Your objective: From the first line of the listing below to the line with "You are a GUI", print each line exactly, and nothing more. Leave out the pictures.

########################################

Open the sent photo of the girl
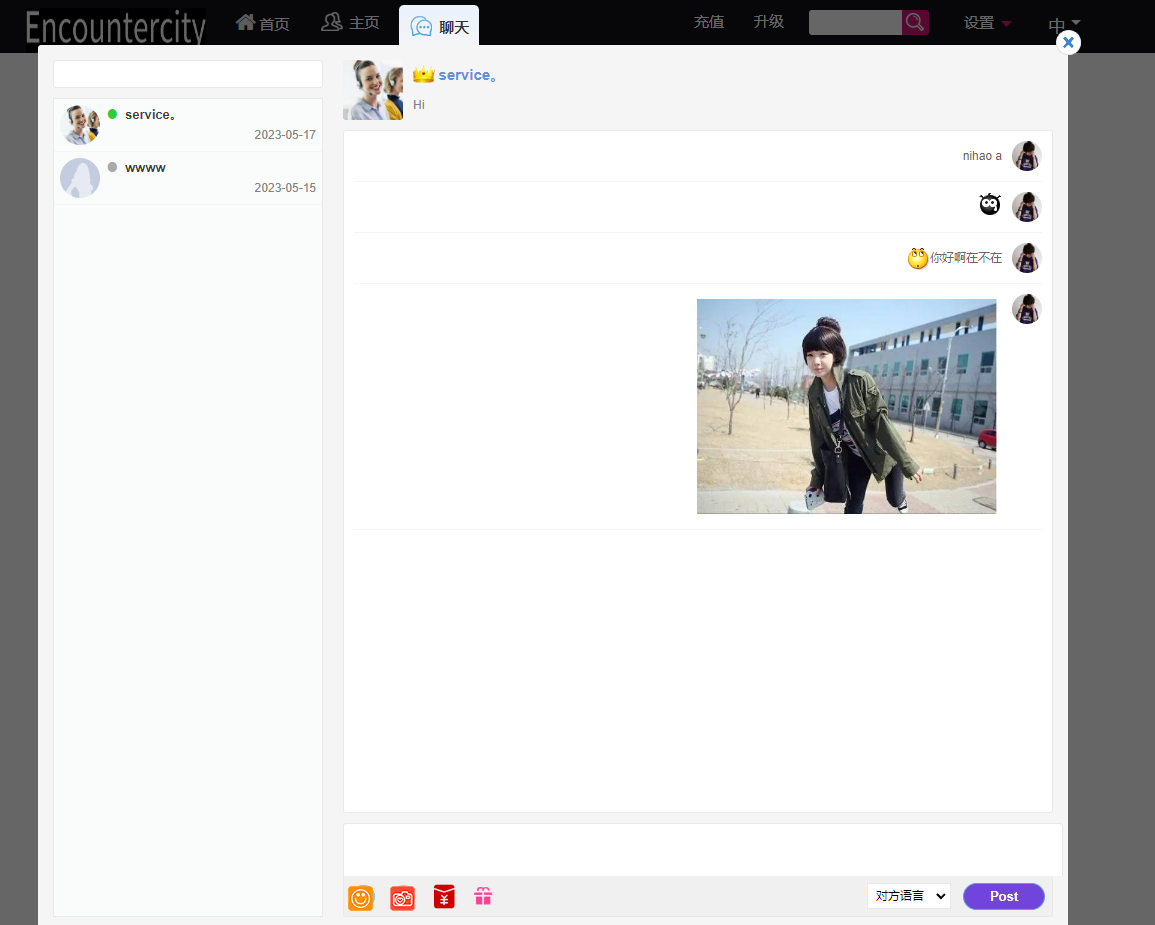This screenshot has width=1155, height=925. click(846, 406)
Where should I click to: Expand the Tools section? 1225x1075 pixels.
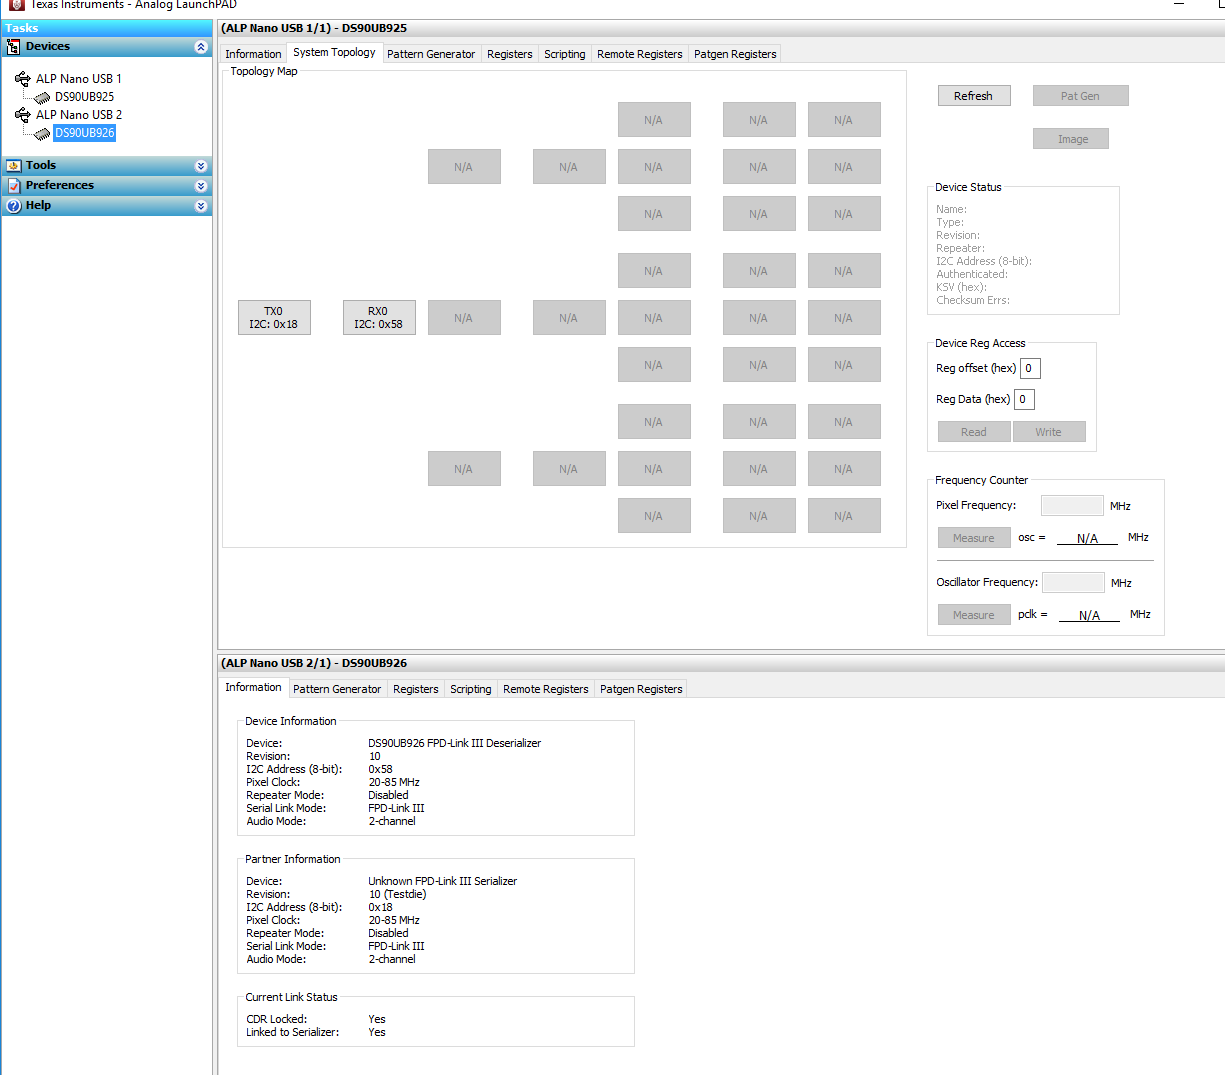coord(200,165)
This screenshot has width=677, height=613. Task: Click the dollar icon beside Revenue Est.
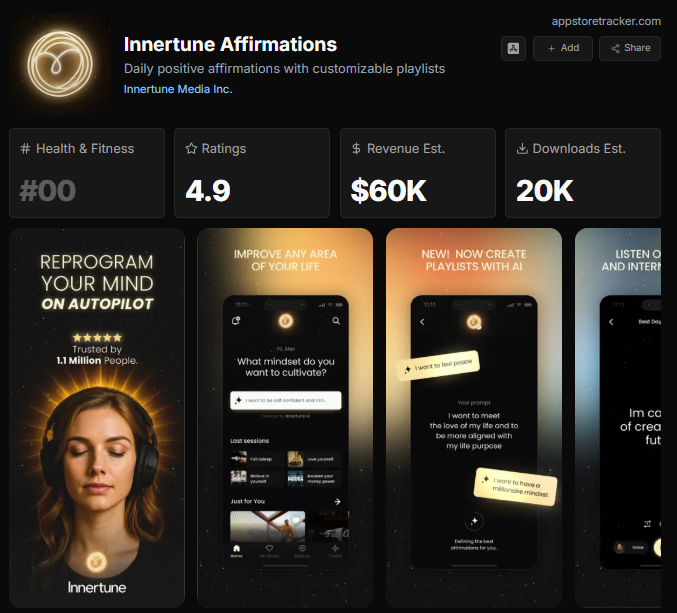(x=356, y=149)
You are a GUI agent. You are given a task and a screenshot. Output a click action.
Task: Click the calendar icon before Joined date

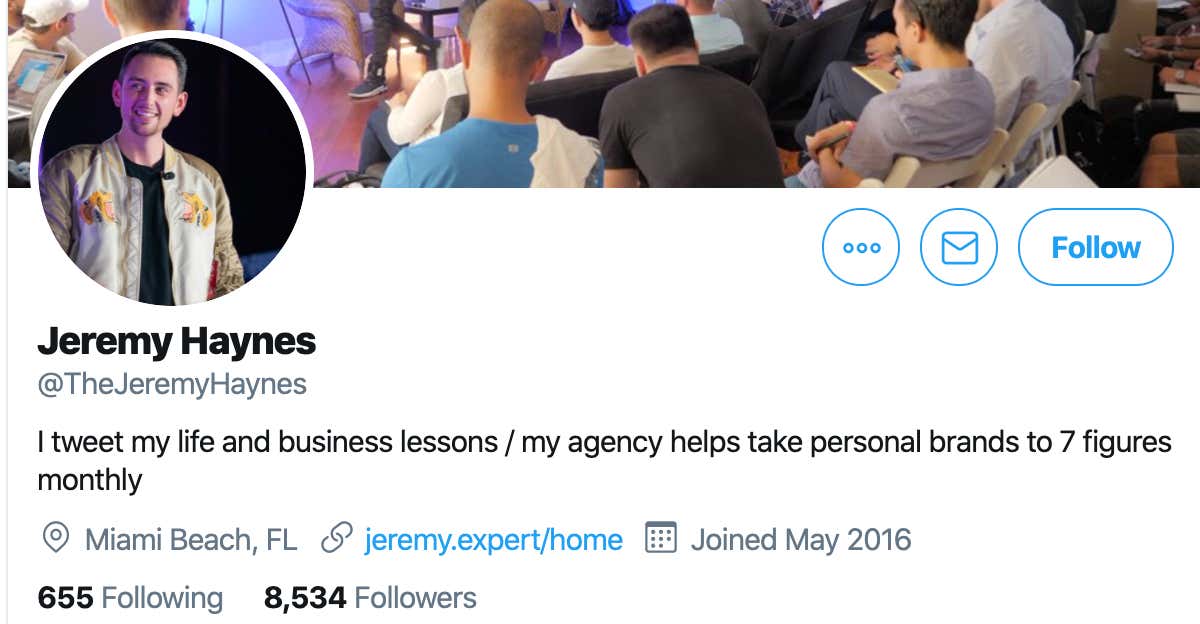coord(661,538)
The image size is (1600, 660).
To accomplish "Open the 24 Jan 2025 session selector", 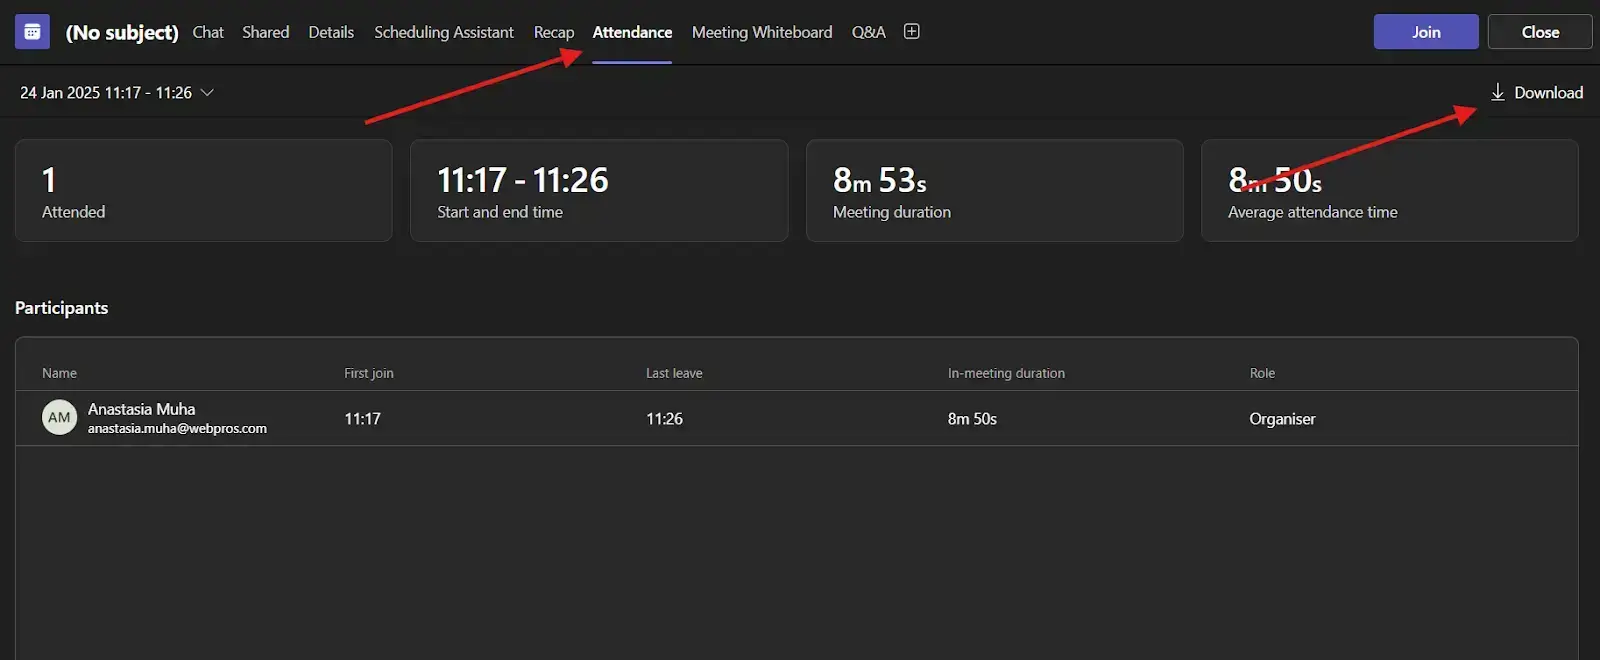I will click(x=106, y=93).
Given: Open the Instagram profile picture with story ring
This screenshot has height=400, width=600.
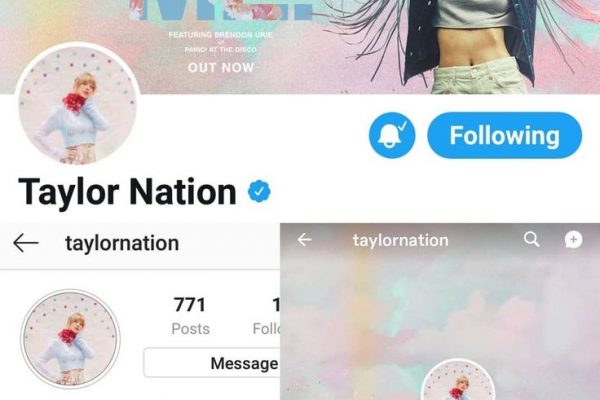Looking at the screenshot, I should click(70, 338).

########################################

Output below:
Open the sent photo of the girl
This screenshot has width=1155, height=925. click(846, 406)
Where should I click to: Expand the Tools section? 1225x1075 pixels.
coord(200,165)
This screenshot has width=677, height=613. Task: Click the dollar icon beside Revenue Est.
(x=356, y=149)
You are a GUI agent. You are given a task and a screenshot. Output a click action.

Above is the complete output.